### DATASET EXTRACT
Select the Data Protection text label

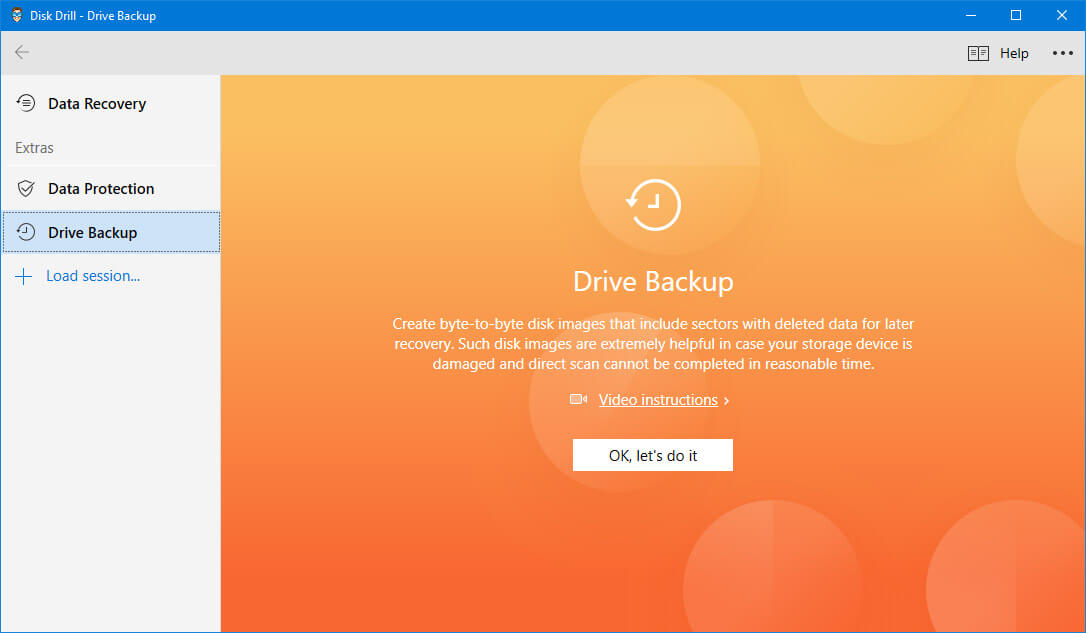click(x=101, y=189)
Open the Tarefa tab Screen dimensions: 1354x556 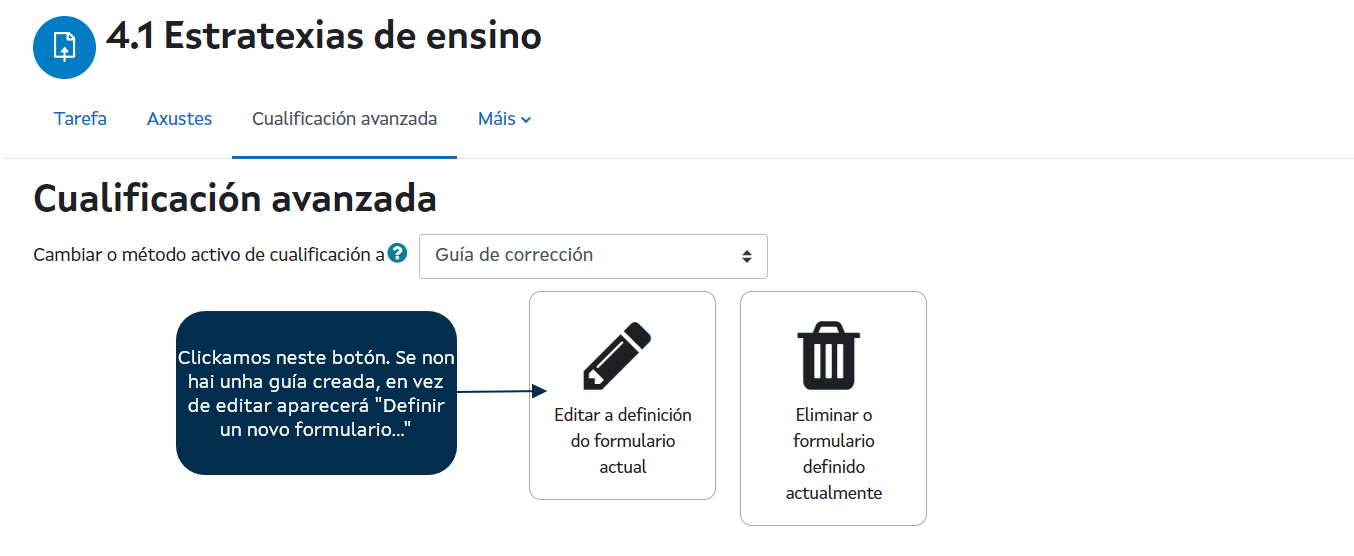tap(80, 119)
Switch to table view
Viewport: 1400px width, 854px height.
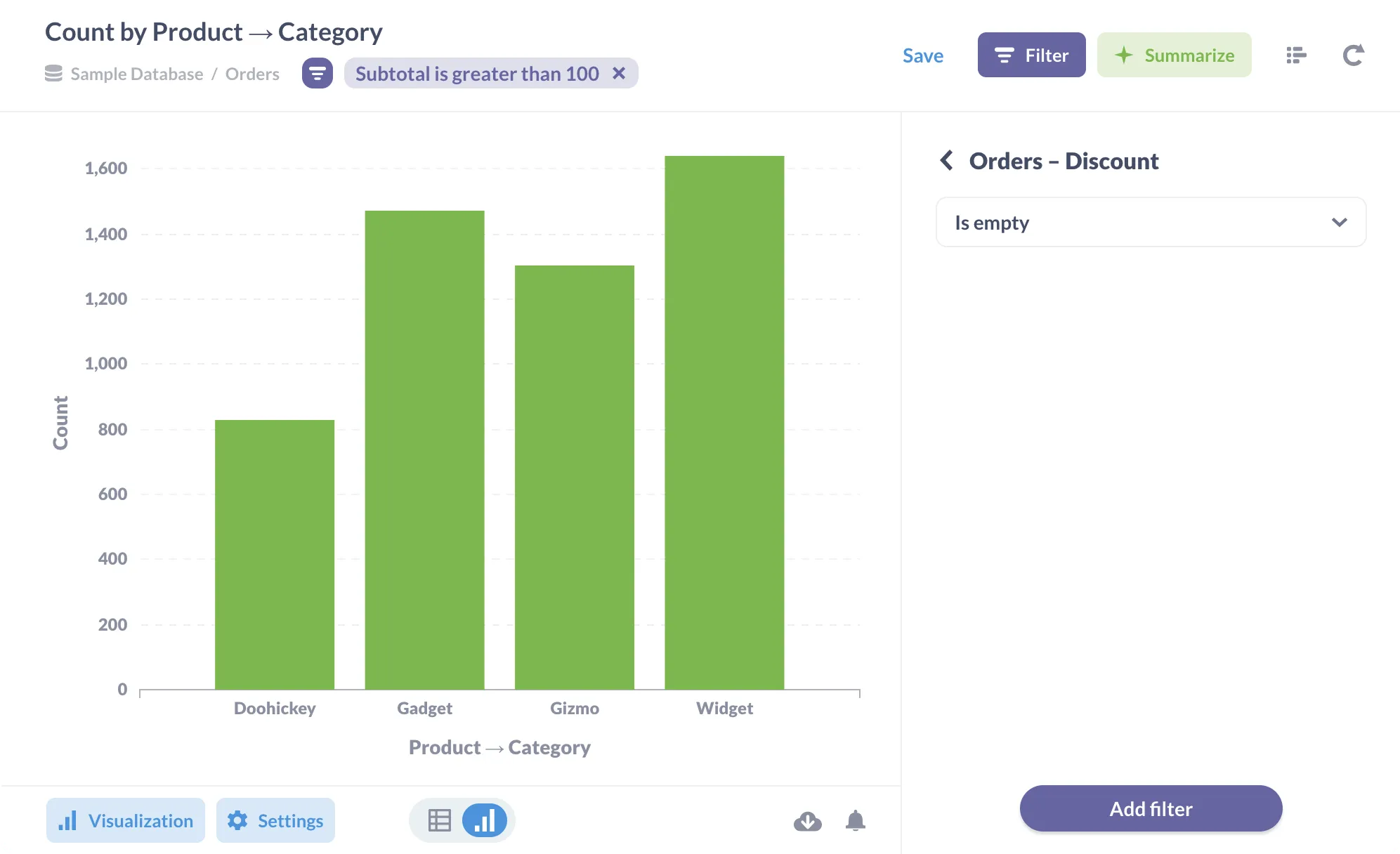[x=439, y=820]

### REQUIRED WORK
All lines from the one containing "Switch to table view" to the end of the entries should appear in the output exactly as written, with no pictures.

### EXERCISE RESPONSE
Switch to table view
Viewport: 1400px width, 854px height.
[x=439, y=820]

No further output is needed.